- [YOUR INSTRUCTIONS]
Could you format the listing as a Markdown table with columns named Num and Content, giving each non-blank line its row number and its text?
#### GIVEN DATA
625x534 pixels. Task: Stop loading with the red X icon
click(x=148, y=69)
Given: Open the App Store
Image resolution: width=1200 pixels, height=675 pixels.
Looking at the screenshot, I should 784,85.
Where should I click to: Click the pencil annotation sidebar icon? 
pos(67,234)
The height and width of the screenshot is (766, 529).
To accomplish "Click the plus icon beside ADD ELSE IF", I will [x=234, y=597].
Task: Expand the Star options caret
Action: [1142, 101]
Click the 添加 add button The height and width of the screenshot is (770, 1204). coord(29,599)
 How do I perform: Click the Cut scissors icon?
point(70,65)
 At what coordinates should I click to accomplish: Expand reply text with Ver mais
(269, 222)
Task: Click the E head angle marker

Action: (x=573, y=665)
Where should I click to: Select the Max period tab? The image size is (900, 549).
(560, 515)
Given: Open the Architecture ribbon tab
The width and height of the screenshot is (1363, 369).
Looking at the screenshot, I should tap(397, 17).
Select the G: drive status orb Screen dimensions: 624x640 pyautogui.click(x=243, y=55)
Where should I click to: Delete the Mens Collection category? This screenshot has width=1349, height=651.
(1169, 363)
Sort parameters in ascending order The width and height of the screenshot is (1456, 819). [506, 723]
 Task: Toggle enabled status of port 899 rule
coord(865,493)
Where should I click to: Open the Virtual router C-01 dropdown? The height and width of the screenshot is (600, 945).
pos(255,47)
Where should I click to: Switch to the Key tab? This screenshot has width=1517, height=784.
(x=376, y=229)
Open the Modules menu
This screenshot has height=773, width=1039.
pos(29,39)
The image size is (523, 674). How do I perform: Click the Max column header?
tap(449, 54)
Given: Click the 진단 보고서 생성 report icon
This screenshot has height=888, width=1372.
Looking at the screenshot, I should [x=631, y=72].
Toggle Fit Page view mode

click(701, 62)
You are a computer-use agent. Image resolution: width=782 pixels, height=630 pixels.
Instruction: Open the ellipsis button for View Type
########
- [FULL OUTPUT]
| Num | Content |
|---|---|
| 1 | 625x534 pixels. Task: Stop loading with the red X icon |
| 2 | click(x=148, y=69) |
| 3 | Given: Open the App Store |
| 4 | Image resolution: width=1200 pixels, height=675 pixels. |
| 5 | Looking at the screenshot, I should 784,85. |
| 6 | Where should I click to: Click the pencil annotation sidebar icon?  |
| 7 | pos(67,234) |
| 8 | The height and width of the screenshot is (766, 529). |
| 9 | To accomplish "Click the plus icon beside ADD ELSE IF", I will [x=234, y=597]. |
| 10 | Task: Expand the Star options caret |
| 11 | Action: [1142, 101] |
| 12 | Click the 添加 add button The height and width of the screenshot is (770, 1204). coord(29,599) |
| 13 |  How do I perform: Click the Cut scissors icon? |
| 14 | point(70,65) |
| 15 |  At what coordinates should I click to accomplish: Expand reply text with Ver mais |
| 16 | (269, 222) |
| 17 | Task: Click the E head angle marker |
| 18 | Action: (x=573, y=665) |
| 19 | Where should I click to: Select the Max period tab? The image size is (900, 549). |
| 20 | (560, 515) |
| 21 | Given: Open the Architecture ribbon tab |
| 22 | The width and height of the screenshot is (1363, 369). |
| 23 | Looking at the screenshot, I should tap(397, 17). |
| 24 | Select the G: drive status orb Screen dimensions: 624x640 pyautogui.click(x=243, y=55) |
| 25 | Where should I click to: Delete the Mens Collection category? This screenshot has width=1349, height=651. |
| 26 | (1169, 363) |
| 27 | Sort parameters in ascending order The width and height of the screenshot is (1456, 819). [506, 723] |
| 28 |  Task: Toggle enabled status of port 899 rule |
| 29 | coord(865,493) |
| 30 | Where should I click to: Open the Virtual router C-01 dropdown? The height and width of the screenshot is (600, 945). |
| 31 | pos(255,47) |
| 32 | Where should I click to: Switch to the Key tab? This screenshot has width=1517, height=784. |
| 33 | (x=376, y=229) |
| 34 | Open the Modules menu |
| 35 | This screenshot has height=773, width=1039. |
| 36 | pos(29,39) |
| 37 | The image size is (523, 674). How do I perform: Click the Max column header? |
| 38 | tap(449, 54) |
| 39 | Given: Click the 진단 보고서 생성 report icon |
| 40 | This screenshot has height=888, width=1372. |
| 41 | Looking at the screenshot, I should [x=631, y=72]. |
| 42 | Toggle Fit Page view mode |
| 43 | click(701, 62) |
| 44 | You are a computer-use agent. Image resolution: width=782 pixels, height=630 pixels. |
| 45 | Instruction: Open the ellipsis button for View Type |